**WHAT THE EXERCISE ASKS:** Which lines of the data contain the string "will"? Show each of them.
___ DATA SUPPLIED
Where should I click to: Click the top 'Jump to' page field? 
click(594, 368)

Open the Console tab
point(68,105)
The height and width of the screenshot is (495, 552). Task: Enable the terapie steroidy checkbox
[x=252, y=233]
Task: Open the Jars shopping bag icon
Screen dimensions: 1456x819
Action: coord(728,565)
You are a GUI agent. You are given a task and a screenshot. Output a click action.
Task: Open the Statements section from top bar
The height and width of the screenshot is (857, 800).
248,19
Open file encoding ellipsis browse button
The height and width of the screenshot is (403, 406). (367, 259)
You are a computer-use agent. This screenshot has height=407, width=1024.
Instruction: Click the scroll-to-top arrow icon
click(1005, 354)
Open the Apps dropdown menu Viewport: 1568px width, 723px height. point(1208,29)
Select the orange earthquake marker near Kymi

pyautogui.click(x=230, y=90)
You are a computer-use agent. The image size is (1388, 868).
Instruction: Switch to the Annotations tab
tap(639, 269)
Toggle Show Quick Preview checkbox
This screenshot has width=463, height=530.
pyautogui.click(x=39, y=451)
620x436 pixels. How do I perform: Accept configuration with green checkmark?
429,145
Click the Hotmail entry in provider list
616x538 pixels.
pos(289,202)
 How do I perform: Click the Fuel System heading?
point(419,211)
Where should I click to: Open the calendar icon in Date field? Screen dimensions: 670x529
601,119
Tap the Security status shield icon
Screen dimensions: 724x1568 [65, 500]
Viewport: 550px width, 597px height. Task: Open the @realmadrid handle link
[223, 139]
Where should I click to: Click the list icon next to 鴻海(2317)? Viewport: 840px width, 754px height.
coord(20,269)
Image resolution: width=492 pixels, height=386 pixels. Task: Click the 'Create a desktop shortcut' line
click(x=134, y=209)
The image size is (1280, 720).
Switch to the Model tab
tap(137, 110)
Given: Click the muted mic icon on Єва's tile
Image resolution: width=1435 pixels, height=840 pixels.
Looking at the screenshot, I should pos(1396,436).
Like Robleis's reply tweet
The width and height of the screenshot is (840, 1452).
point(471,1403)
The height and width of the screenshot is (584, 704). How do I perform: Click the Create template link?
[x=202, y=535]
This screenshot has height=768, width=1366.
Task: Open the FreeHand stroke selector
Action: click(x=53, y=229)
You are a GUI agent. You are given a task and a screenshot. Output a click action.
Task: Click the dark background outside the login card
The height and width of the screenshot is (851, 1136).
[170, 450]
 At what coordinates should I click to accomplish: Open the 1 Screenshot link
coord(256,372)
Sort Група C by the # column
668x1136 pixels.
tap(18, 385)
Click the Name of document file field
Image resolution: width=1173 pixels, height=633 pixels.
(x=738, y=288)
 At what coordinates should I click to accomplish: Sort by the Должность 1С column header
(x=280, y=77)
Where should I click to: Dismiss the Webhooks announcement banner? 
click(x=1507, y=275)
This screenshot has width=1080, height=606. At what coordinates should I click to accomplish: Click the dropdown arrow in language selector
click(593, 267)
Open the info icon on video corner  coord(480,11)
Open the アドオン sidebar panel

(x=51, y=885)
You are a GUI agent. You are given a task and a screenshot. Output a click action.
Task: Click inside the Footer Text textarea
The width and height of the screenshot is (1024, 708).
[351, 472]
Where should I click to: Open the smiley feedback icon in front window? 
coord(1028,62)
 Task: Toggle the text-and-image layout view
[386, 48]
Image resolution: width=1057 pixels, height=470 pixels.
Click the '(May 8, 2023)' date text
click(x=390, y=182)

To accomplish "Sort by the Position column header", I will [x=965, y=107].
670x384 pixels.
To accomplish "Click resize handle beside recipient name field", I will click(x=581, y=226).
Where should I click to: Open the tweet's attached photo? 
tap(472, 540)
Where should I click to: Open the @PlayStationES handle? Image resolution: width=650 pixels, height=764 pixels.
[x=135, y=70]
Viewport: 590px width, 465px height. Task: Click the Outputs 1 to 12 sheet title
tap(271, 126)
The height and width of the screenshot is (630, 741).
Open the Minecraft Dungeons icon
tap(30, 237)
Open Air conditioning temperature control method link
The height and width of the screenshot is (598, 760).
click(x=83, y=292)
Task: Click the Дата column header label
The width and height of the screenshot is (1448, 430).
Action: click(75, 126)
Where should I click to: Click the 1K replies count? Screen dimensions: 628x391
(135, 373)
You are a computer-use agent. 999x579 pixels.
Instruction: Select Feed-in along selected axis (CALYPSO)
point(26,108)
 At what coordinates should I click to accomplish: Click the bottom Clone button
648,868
______
**ANSWER BOX:**
To accomplish "Sort by the Position column header", I will [x=965, y=107].
To accomplish "Click resize handle beside recipient name field", I will click(x=581, y=226).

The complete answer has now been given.